Mobile Device Responsibilities
With the goal of protecting the security of College networks, institutional data, and Personal Identifiable Information (PII), this policy will define standards, processes, and procedures for College employees who:
- Have been provided mobile devices by the College for job related functions. Mobile devices may include, but is not limited to: laptops, phones, tablets, or any portable device.
- Are using personally owned mobile devices to connect to, or to retrieve or store College resources and data.
This policy applies to permanently assigned College owned devices as well as loaner devices. In addition to the terms and conditions below, employees must agree to abide by the terms in the Technology Use Policy and Procedures document.
College owned devices
- Devices owned by the College are tagged and tracked in an inventory system and are subject to periodic recall for audit and maintenance purposes. The College reserves the right to install software which will allow for asset tracking and destruction of College data in the event of loss or breach. Users shall not remove or alter the inventory tag or attempt to modify any auditing software.
- Users may not jailbreak, root, re-image, remove, or otherwise bypass any operating system, software, or antivirus or security configurations of the device.
- All devices which access College resources must be protected using a strong password or pin number as defined by the Technology Use Policy and Procedures document.
- Employees who have access to PII or sensitive data should never download or store it on a mobile device.
- Users are responsible for the physical security of the device.
- IT is responsible for installing and maintaining the equipment, including antivirus software, system updates, and security configurations.
- Users understand that loss of data may occur due to software or hardware crashes, malware, or viruses which may also render the device unusable.
- Off-campus access to College data and campus resources is available through a VPN (virtual private network) session. Guidelines and procedures are found in the Remote Access section of this document.
- The user must immediately report to the IT Department any incident or suspected incident of unauthorized device access, loss, or theft.
- In extraordinary cases, an Office 365 system administrator from the IT department will initiate a remote wipe when the Chief Technology Officer has determined PII or confidential information can be compromised.
Non-College Owned Devices:
- IT will allow access to institutional resources (Outlook, OneDrive) by personally owned mobile devices.
- On-campus access to College resources and data on campus is made via a physical or wireless connection. This access is controlled via network policy.

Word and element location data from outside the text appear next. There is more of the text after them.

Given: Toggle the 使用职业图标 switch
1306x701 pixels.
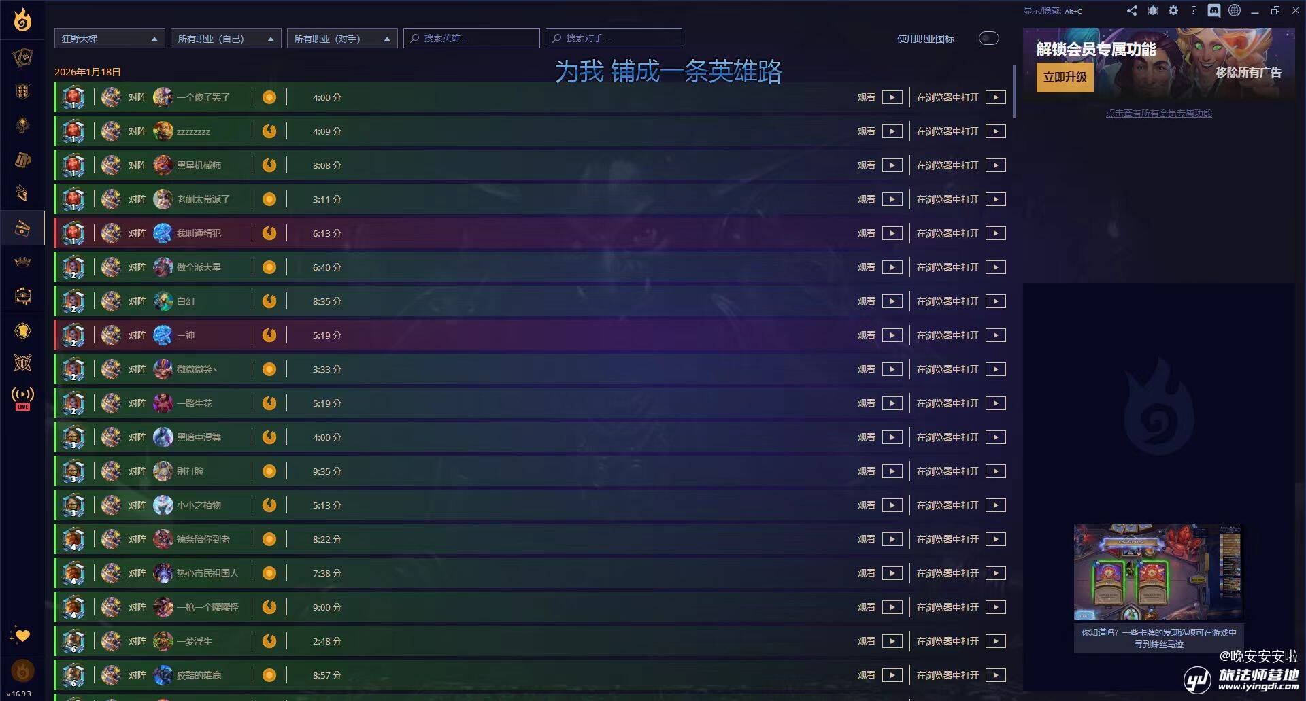Looking at the screenshot, I should (988, 39).
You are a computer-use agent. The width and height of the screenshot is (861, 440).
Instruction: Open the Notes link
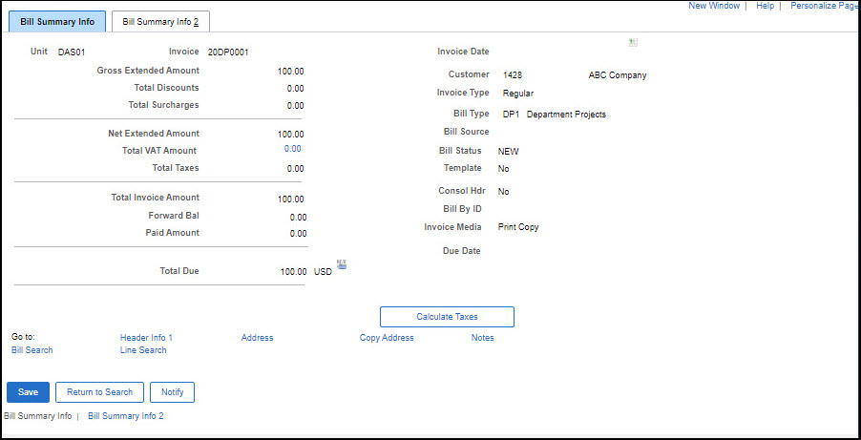[482, 338]
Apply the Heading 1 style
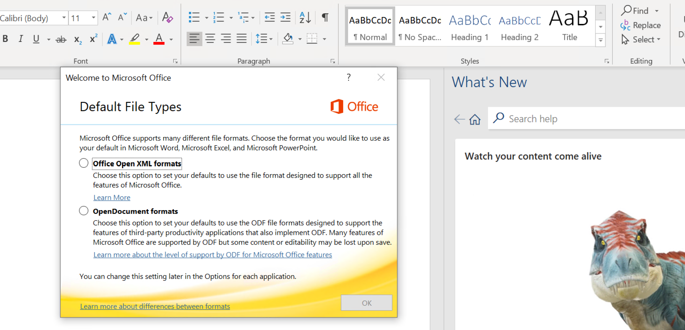The image size is (685, 330). pos(470,27)
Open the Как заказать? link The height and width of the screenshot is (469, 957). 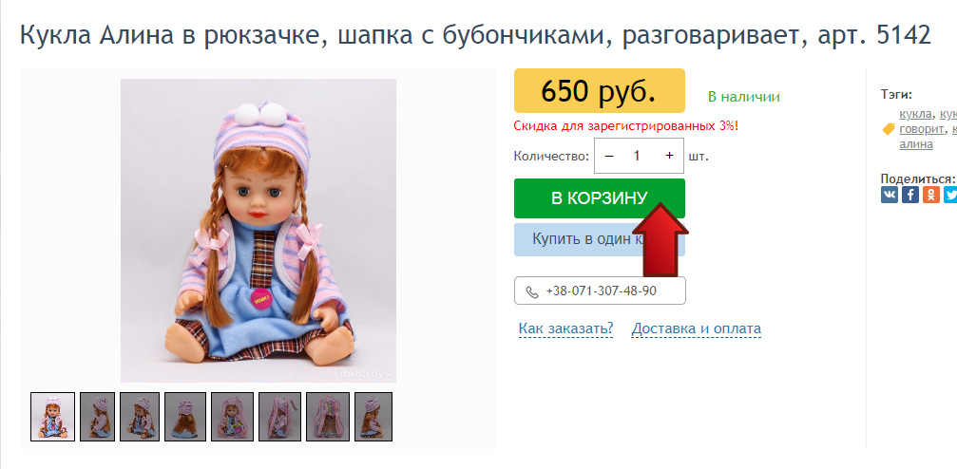point(565,328)
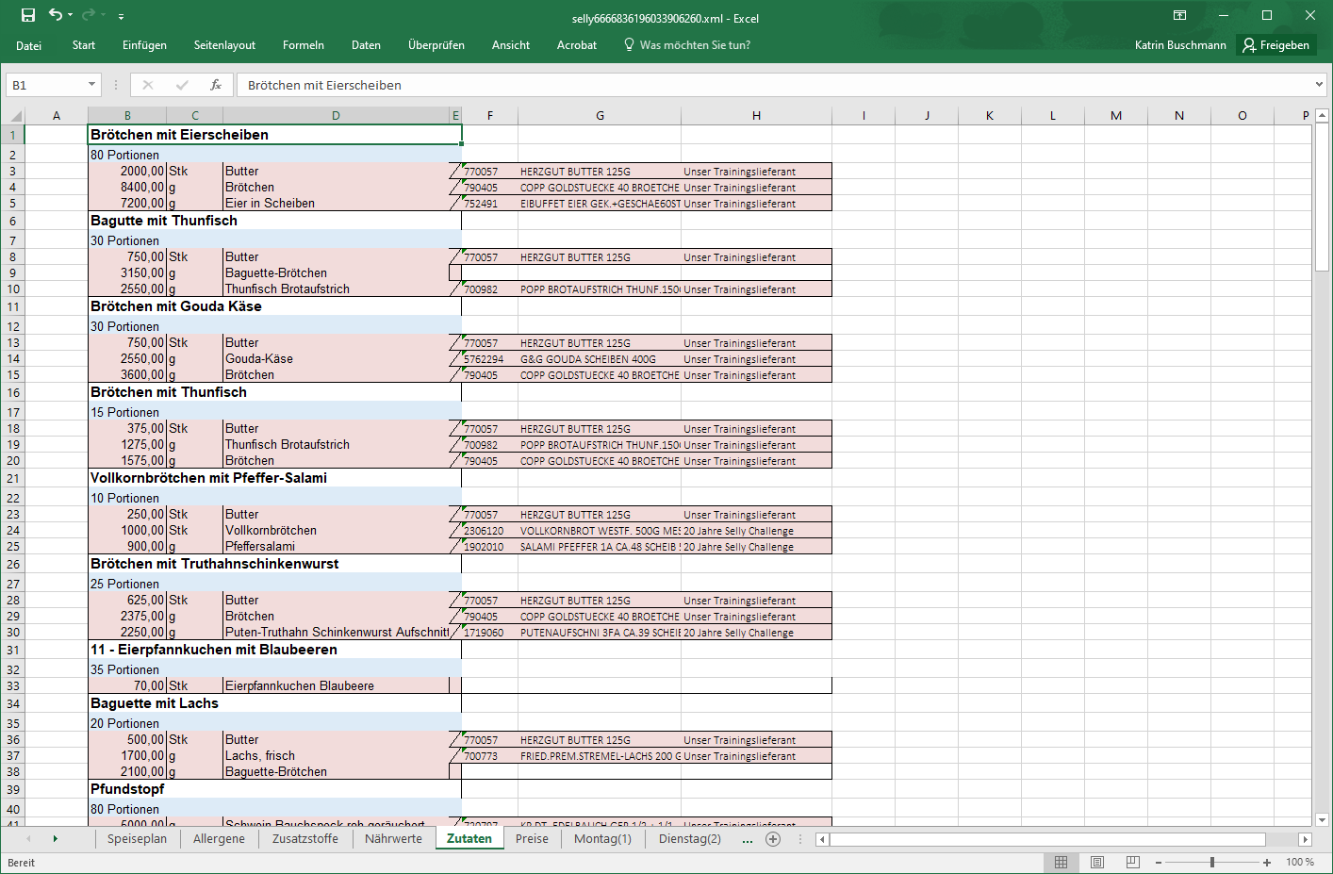Viewport: 1333px width, 874px height.
Task: Expand the formula bar
Action: tap(1319, 85)
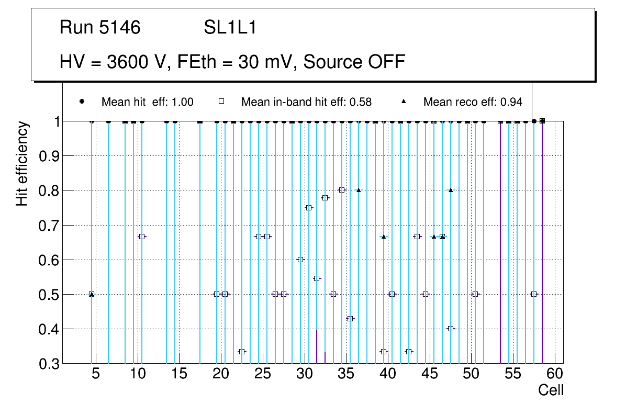Select the "SL1L1" label in the title box

tap(230, 28)
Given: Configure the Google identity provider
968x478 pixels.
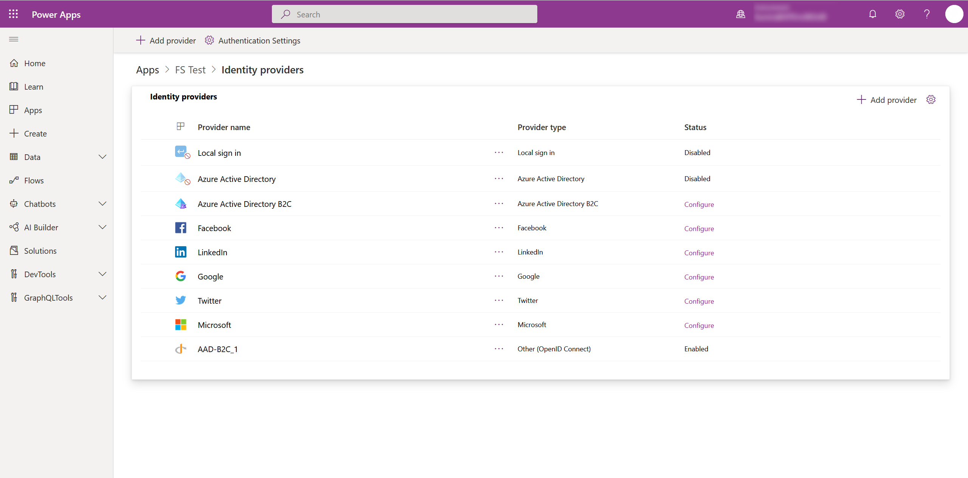Looking at the screenshot, I should 698,277.
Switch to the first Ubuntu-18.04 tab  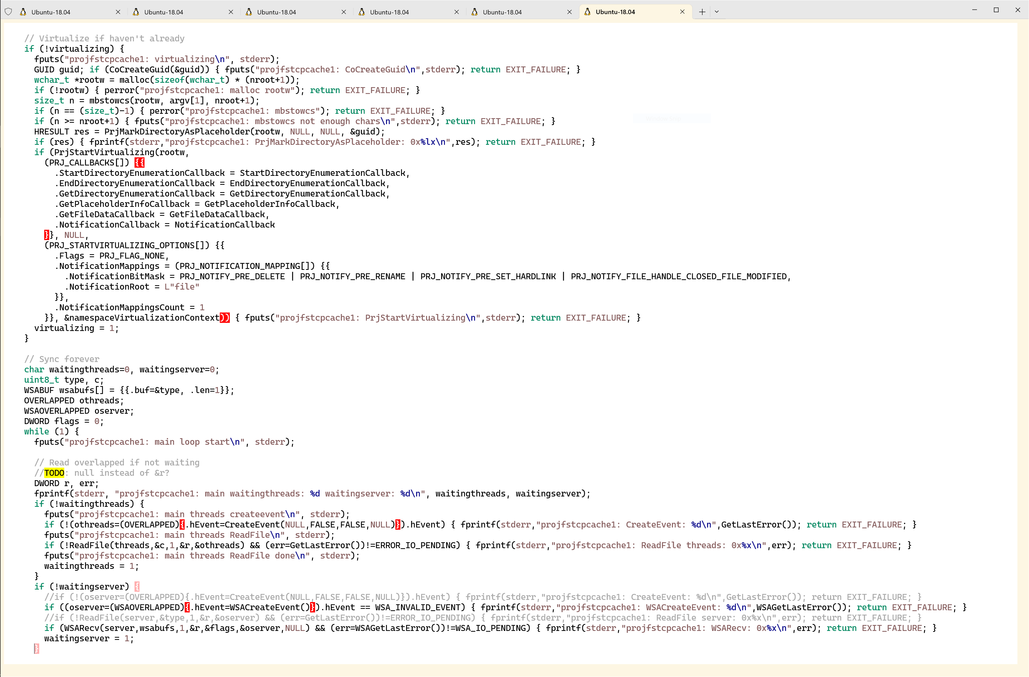tap(51, 12)
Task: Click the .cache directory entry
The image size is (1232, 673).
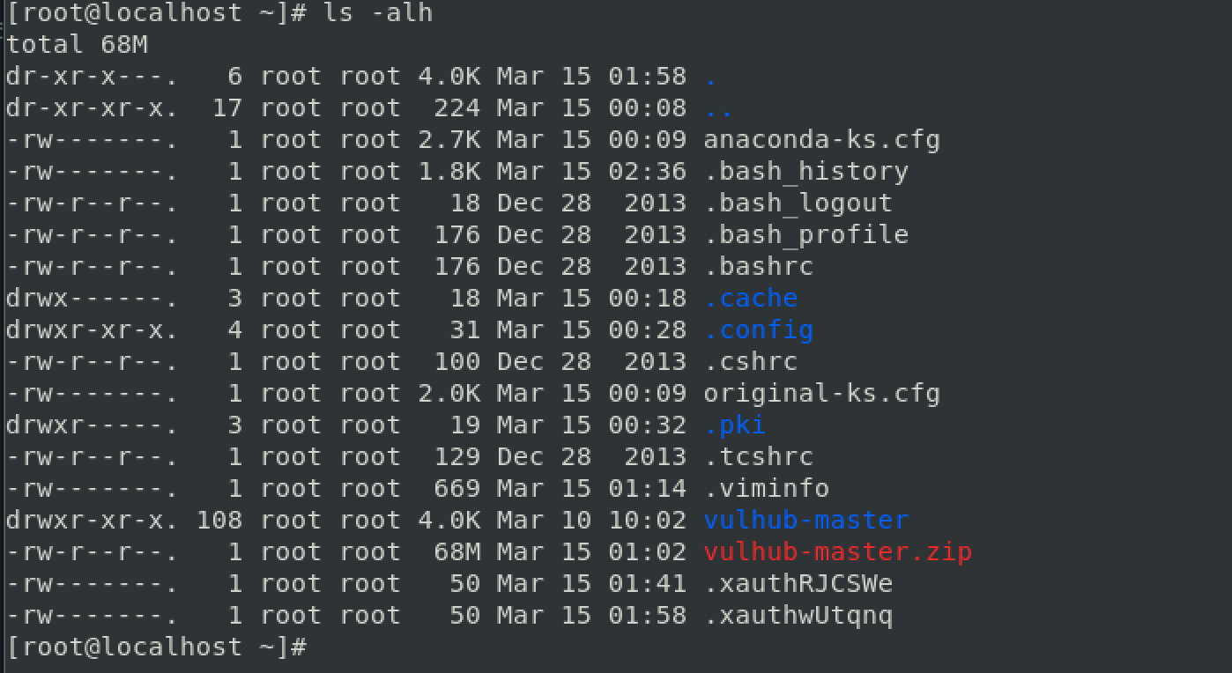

Descriptions of these networks and procedures to access them is defined in the Wireless Network section of this document.
- IT will not directly support hardware or software issues on user-owned devices.
- IT can only provide limited support with connectivity or configuration relating to access of College resources.
- IT may remotely remove stored College emails and documents stored on the device. In extraordinary cases, an Office 365 system administrator from the IT department will initiate a remote wipe when the Chief Technology Officer has determined PII or confidential information can be compromised.
All users must acknowledge that they have read and agreed to the complete Technology Use Policy and Procedures to access services and systems on the FCC network.